The request: Convert the lines from the line containing "Task: Share article on Facebook" up to and including the line containing "[x=1025, y=357]" into a numbered list, leaving out blank lines.

Information supplied:
==================================================

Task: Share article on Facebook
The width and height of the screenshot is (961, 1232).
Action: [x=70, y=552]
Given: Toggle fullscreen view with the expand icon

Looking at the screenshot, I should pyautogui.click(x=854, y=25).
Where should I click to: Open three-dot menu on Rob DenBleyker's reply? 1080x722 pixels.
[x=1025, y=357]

==================================================

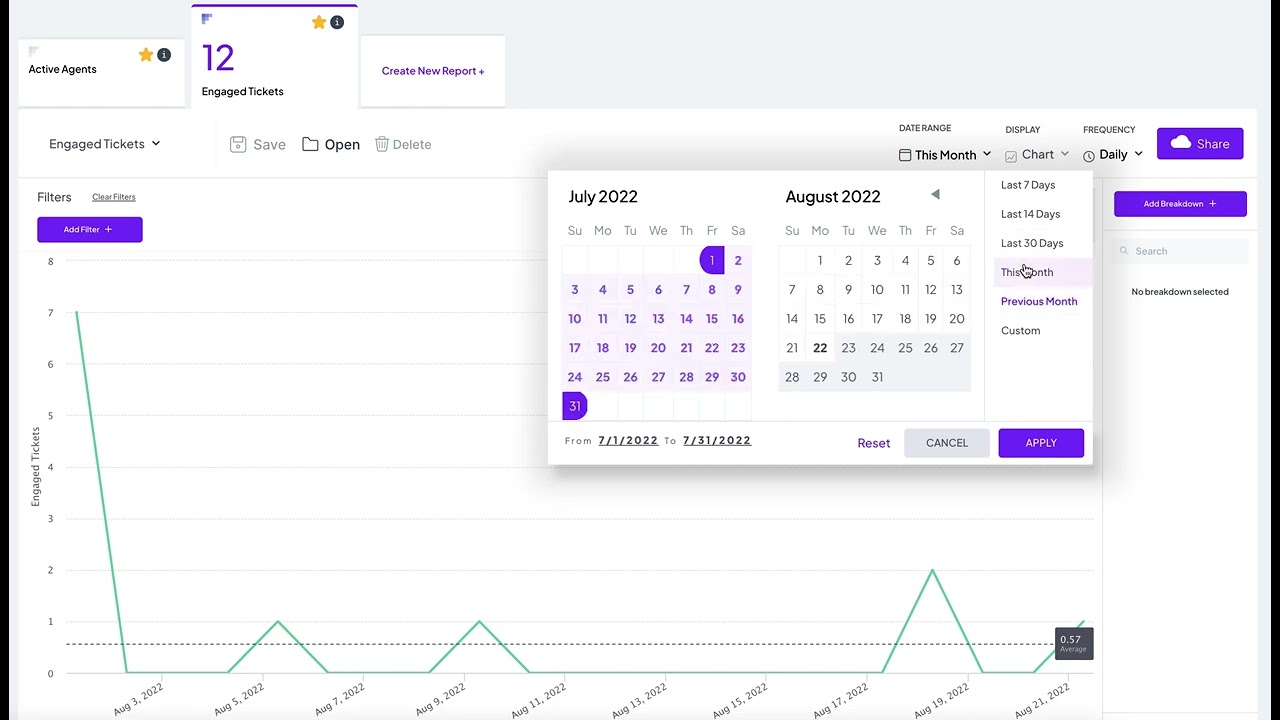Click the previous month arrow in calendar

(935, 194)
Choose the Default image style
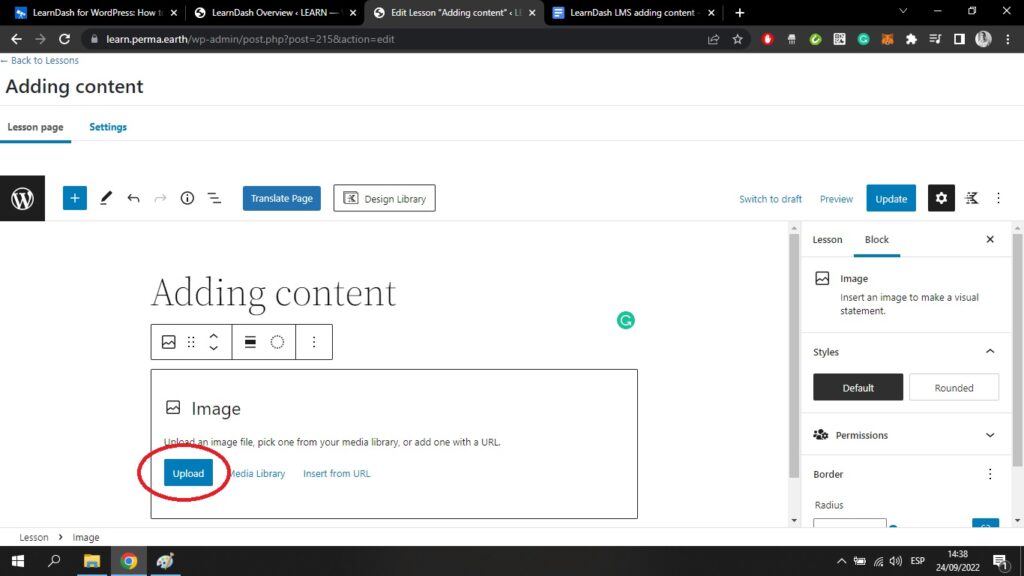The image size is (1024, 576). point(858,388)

==================================================

Full output:
1. Task: Share article on Facebook
2. The width and height of the screenshot is (961, 1232).
3. Action: [x=70, y=552]
4. Given: Toggle fullscreen view with the expand icon
5. Looking at the screenshot, I should pyautogui.click(x=854, y=25).
6. Where should I click to: Open three-dot menu on Rob DenBleyker's reply? 1080x722 pixels.
7. [x=1025, y=357]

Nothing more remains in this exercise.